The ultimate goal of genome-annotation programs is to correctly predict the sequence of every gene in a given organism. Caenorhabditis elegans has led the way, and Wei et al. now report an adaptation of the TWINSCAN gene-prediction program, with which they have discovered 1,119 new C. elegans genes.

Although the C. elegans genome sequence has been available since 1998, there are still thousands of genes without cDNA or EST evidence. Therefore, several gene-prediction programs were developed and optimized specifically for worms. Wei et al. used these resourses and compared the available data with their results using the TWINSCAN algorithm, which was originally developed to annotate the human genome. The advantage of their method lies in the fact that it combines the probabilistic Hidden Markov Model approach with information derived from the alignment of the target genome (C. elegans) to a second genome, known as the informant (Caenorhabditis briggsae).

Using information from the entire C. elegans genome, they predicted 2,891 open reading frames (ORFs) that do not overlap with existing WormBase annotations. The authors then tested 265 of these predicted ORFs through amplification and cloning procedures, and finally confirmed 146 novel gene predictions — 55% of those targeted. The genes were poorly conserved between C. elegans and C. briggsae; this is a reflection of the strength of this strategy for gene identification because poorly conserved genes are difficult to predict.

Why is this approach so successful? The authors claim that the models the program uses for GC–AG splice sites and intron-length distribution, together with the C. briggsae alignment, are the major advances contributing to the accuracy of TWINSCAN's C. elegans predictions.
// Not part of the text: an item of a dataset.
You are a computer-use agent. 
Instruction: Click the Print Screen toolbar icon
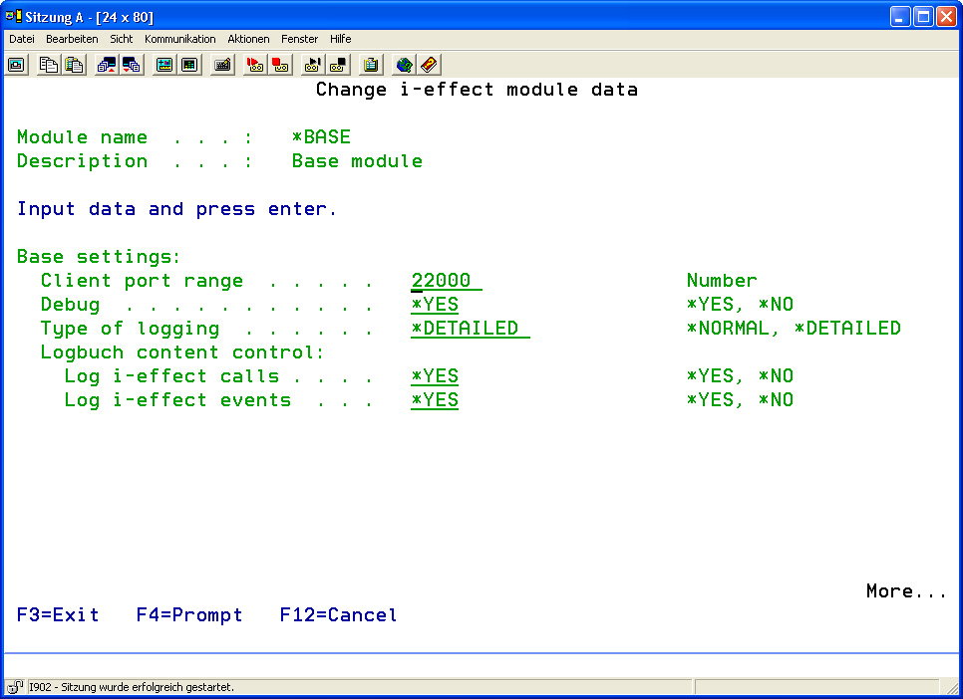16,65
The total number of real genes in C. elegans is going to change as a result of this study — although its sequence is among the best annotated. This method is applicable to other model organisms, such as Arabidopsis thaliana, which is likely to contain more than 1,000 unannotated genes and thousands more that are misannotated. Because this computational approach is the first one to achieve 60% sensitivity in the exact prediction of proteins in a multicellular organism, the future for the correct annotation of other genomes is bright.